I'll be referencing and using the first diagram from this wiki page. I want to convince myself that the $\operatorname{Hom}(\_,Y)$ functor preserves coproducts. So, I'll start by applying $\operatorname{Hom}(\_,Y)$ to the objects of the diagram. We get maps $\operatorname{Hom}(X_1,Y)$, $\operatorname{Hom}(X_2,Y)$ and $\operatorname{Hom}(X_1\amalg X_2,Y)$. The category sets is cartesian closed hence we can take $\operatorname{Hom}(X_1,Y)\times \operatorname{Hom}(X_2,Y)$ to be an element of the category we land in. Finally, by the universal mapping property (UMP) of the coproduct we have that
$$
\operatorname{Hom}(X_1,Y)\times\operatorname{Hom}(X_2,Y) \cong\operatorname{Hom}(X_1\amalg X_2,Y)
$$
I'm a little worried by my use of the UMP. I know the isomorphism $\operatorname{Hom}(X_1,Y)\times\operatorname{Hom}(X_2,Y) \cong\operatorname{Hom}(X_1\amalg X_2,Y)$ is true and that I'm supposed to use the UMP somehow (basically it's the only property at my disposal) but I was hoping someone could elaborate for me.
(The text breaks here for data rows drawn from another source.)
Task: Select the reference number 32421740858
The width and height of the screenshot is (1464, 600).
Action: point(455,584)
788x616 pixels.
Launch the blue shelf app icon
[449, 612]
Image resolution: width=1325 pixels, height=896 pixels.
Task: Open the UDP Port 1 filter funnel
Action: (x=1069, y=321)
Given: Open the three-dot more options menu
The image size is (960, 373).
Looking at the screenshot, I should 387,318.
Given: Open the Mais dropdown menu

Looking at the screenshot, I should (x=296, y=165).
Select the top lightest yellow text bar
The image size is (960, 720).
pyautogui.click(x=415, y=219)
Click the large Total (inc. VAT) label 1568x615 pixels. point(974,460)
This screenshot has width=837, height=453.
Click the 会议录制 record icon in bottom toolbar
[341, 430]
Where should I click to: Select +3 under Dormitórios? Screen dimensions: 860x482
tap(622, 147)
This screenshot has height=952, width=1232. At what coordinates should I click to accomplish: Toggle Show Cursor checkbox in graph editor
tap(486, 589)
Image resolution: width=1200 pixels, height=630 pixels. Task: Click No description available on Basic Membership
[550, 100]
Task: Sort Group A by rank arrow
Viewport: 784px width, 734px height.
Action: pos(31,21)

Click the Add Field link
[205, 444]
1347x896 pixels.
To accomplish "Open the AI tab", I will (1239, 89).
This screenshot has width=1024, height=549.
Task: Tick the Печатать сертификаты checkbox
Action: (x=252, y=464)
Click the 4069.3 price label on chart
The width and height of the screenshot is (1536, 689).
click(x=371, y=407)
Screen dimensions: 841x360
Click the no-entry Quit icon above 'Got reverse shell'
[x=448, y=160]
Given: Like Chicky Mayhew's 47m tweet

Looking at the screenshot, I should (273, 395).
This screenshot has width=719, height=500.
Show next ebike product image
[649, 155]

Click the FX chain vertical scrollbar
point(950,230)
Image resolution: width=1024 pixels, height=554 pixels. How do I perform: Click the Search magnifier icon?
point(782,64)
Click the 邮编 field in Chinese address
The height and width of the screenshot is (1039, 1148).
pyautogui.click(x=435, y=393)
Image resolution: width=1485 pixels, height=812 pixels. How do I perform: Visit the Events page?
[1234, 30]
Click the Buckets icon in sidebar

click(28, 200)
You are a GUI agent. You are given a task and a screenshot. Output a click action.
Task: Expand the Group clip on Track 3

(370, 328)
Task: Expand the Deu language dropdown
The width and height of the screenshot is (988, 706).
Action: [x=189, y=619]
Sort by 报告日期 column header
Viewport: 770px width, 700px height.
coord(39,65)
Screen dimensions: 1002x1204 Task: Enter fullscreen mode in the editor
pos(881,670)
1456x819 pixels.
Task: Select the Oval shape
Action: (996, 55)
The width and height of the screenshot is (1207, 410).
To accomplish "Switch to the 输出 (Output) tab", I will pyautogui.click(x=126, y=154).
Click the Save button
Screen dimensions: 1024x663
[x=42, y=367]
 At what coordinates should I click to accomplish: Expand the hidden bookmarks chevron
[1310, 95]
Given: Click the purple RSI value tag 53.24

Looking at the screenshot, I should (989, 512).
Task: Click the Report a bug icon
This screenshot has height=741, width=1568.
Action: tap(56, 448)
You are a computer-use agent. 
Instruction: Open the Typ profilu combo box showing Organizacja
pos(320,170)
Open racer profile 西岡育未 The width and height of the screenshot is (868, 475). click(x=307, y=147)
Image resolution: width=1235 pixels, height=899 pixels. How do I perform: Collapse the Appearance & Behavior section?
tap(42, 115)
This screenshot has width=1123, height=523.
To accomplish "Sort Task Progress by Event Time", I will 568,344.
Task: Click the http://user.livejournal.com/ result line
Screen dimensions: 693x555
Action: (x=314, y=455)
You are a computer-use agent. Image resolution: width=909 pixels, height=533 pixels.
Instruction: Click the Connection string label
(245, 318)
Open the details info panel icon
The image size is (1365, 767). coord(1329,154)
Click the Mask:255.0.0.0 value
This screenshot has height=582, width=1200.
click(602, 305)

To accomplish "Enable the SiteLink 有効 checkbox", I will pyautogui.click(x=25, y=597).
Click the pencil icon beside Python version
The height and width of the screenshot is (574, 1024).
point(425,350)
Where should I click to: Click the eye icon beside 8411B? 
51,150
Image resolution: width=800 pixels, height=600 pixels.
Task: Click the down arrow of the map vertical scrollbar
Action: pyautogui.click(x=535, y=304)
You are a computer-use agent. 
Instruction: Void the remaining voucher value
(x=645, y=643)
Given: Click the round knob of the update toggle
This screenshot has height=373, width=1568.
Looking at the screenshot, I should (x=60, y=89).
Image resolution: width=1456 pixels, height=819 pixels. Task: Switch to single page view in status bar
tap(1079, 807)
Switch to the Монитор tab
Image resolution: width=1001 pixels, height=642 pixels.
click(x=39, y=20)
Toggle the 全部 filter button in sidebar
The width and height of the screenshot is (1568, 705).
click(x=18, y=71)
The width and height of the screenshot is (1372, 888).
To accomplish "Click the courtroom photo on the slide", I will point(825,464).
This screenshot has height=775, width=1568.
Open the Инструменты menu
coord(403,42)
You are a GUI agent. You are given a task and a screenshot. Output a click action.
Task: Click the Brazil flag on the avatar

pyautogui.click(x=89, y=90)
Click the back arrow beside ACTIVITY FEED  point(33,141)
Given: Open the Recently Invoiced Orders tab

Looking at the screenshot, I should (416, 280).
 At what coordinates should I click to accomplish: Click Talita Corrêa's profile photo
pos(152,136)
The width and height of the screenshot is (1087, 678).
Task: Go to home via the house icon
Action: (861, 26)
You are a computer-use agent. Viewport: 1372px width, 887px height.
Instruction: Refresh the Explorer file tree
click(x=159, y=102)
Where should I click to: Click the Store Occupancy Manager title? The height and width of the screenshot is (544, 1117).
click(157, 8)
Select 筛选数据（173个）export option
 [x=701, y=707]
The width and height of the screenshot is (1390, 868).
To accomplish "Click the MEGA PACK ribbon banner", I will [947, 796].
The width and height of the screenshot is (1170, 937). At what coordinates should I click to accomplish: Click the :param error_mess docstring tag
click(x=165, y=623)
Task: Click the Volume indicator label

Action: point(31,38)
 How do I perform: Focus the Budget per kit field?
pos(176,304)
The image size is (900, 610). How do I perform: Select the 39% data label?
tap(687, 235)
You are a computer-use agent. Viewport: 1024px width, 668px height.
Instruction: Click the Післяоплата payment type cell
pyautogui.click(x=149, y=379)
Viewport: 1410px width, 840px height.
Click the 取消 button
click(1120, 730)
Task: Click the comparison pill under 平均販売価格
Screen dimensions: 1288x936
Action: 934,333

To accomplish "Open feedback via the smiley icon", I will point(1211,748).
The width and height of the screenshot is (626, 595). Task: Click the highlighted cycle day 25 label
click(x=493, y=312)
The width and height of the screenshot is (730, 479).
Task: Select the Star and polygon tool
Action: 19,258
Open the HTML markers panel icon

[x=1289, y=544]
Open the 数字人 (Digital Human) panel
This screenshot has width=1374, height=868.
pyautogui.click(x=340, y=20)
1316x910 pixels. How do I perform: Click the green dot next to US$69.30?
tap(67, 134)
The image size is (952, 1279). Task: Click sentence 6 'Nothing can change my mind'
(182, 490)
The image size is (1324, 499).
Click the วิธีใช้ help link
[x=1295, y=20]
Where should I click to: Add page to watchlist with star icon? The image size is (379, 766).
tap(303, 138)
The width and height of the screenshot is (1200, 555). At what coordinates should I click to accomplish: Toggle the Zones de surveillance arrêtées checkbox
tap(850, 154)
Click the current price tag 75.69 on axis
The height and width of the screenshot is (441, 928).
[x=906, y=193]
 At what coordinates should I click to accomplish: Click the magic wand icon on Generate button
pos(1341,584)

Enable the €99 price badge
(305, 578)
Should I be trying to use that fact that the contravariant $\operatorname{Hom}$ functor takes morphisms, say $f:X\to Y$, to precomposition with $Hom(X,Y)$?
Best Answer
First, recall that the UMP states:
The first portion of the UMP says that we have a well defined map $$\operatorname{Hom}(X_1,Y)\times\operatorname{Hom}( X_2,Y)\to\operatorname{Hom}(X_1\amalg X_2,Y).$$ sending every $(f,g)\in\operatorname{Hom}(X_1,Y)\times \operatorname{Hom}(X_2,Y)$ to $f\amalg g$. Now, given any map $\phi:X_1\amalg X_2\to Y$, we can define maps $$\phi_1:=\phi\circ i_1:X_1\to Y\quad\text{and}\quad \phi_2:=\phi\circ i_2:X_2\to Y.$$ By the uniqueness portion of the UMP, we must have $\phi=\phi_1\amalg \phi_2$. Thus the map is surjective. I'll leave injectivity as an exercise.